Water temperature (WT), dissolved oxygen (DO) concentration, and photoperiod influence feed consumption, metabolic rate, and energy expenditure, and thus effect the growth of poikilothermic vertebrates, including fish (Lee et al., 2014; Liyanage et al., 2018; Shin et al., 2018). Therefore, the effects of these environmental factors on fish growth and metabolism warrant thorough investigation.
Many authors have demonstrated effects of various factors such as WT, salinity, photoperiod, fish size, feed amount, and stress on oxygen requirements of fish (Forsberg, 1994; Lee et al., 2014; Shin et al., 2018; Wei et al., 2019). In particular, in the case of aquaculture, DO content is considered an important factor for determining carrying capacity and production (Jørgensen et al., 1991; Lee et al., 2014; Shin et al., 2018). Moreover, DO content is a parameter used in the determination of density in aquaculture and live-fish transport, and to determine the amount of feed required (Buentello et al., 2000; Kim et al., 2011; Kim et al., 2018; Yang et al., 2017). To sustain optimal feeding activity and health of aquaculture fish, controlling DO in water is very important.

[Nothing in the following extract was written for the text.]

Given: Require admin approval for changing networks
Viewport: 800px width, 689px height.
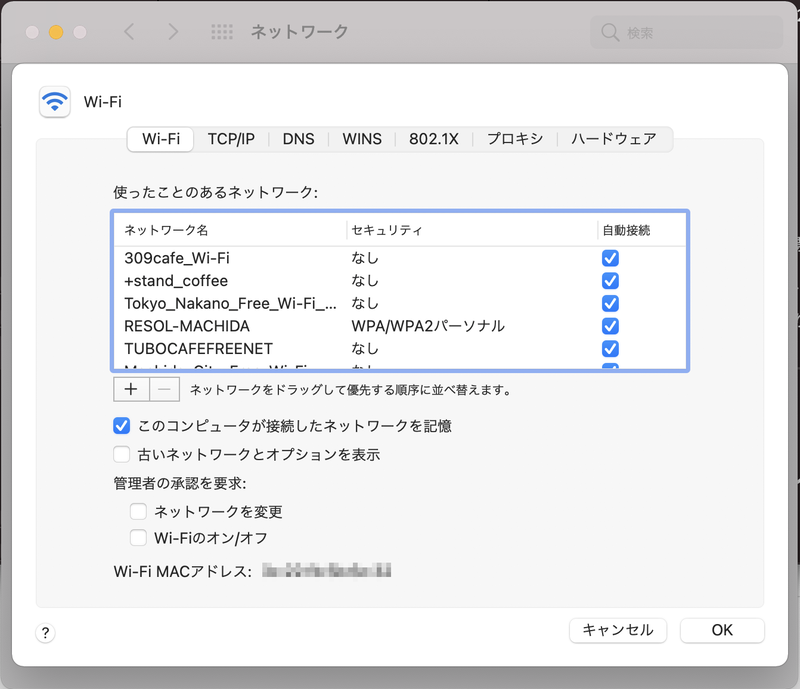Looking at the screenshot, I should [x=137, y=511].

Change in WT is an environmental stress that directly affects the metabolism of rearing fish. Barton & Iwama (1991) suggested that a rapid change in WT resulted in changes to in vivo metabolism and hematology. A rapid drop in WT, for example due to the common occurrence of cold-water masses along the eastern coast of Korea in summer, affects the growth and survival of aquaculture fish (Chang et al., 2001). Additionally, an increase in WT, for example due to the release of heated effluent water from power plants and high WT during the summer season, also affects the health of fish in aquaculture. Power plants can release water from their cooling systems that is approximately 7°C higher than natural seawater (Nam et al., 2016). This heated effluent water causes rapid changes in WT in adjacent waters. Rearing fish cannot easily adapt to such temperature changes and the growth and survival of aquaculture fish can be directly influenced by these changes (Chang et al., 2001).

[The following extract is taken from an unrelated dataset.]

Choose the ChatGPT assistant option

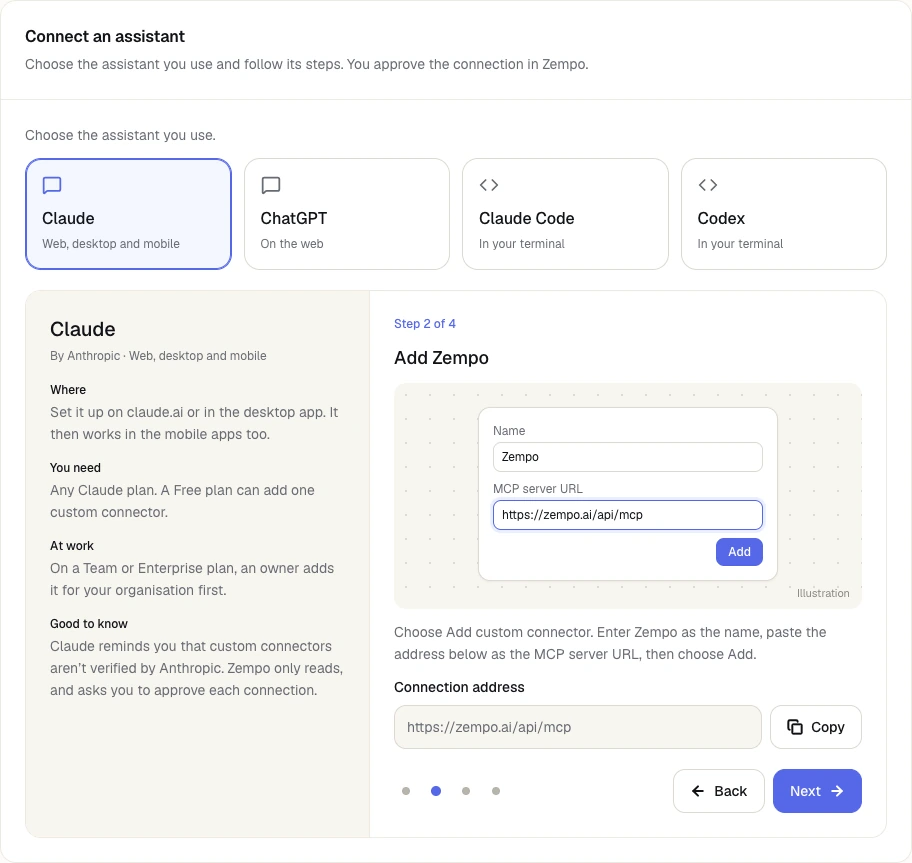(347, 214)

In the present study, the effects of WT changes on the oxygen consumption (OC) and hematological factors of olive flounder Paralichthys olivaceus, a potential aquaculture species, were determined. Such knowledge will be useful for evaluating current olive flounder aquaculture procedures and also for developing techniques to minimize stress during rearing. The results of the study can also be used as basic data to understand olive flounder death due to exposure to rapid temperature changes in aquaculture environments.
Materials and Methods
The olive flounder (mean length 19.1 ± 0.8 cm, mean weight 53.7 ± 6.3 g) used in this experiment were hatched in April 2019 at a flounder farm and subsequently transported to a mariculture facility at the Kunsan National University, Korea. Feed (extruded pellets) was supplied twice (at 09:00 h and 18:00 h) at the rate of about 3% body weight each day. Food was withheld from the fish for 24 h before each experiment. Thirty individual fish per chamber (2 × 1 × 0.5 m) were reared for experiments. The average rearing density of fish was 1.65 kg (m3)−1. The WT, salinity, and DO of the seawater during the period was 17.2°C–18.1°C, 33–35 psu, and 5.8–6.4 ppm, respectively.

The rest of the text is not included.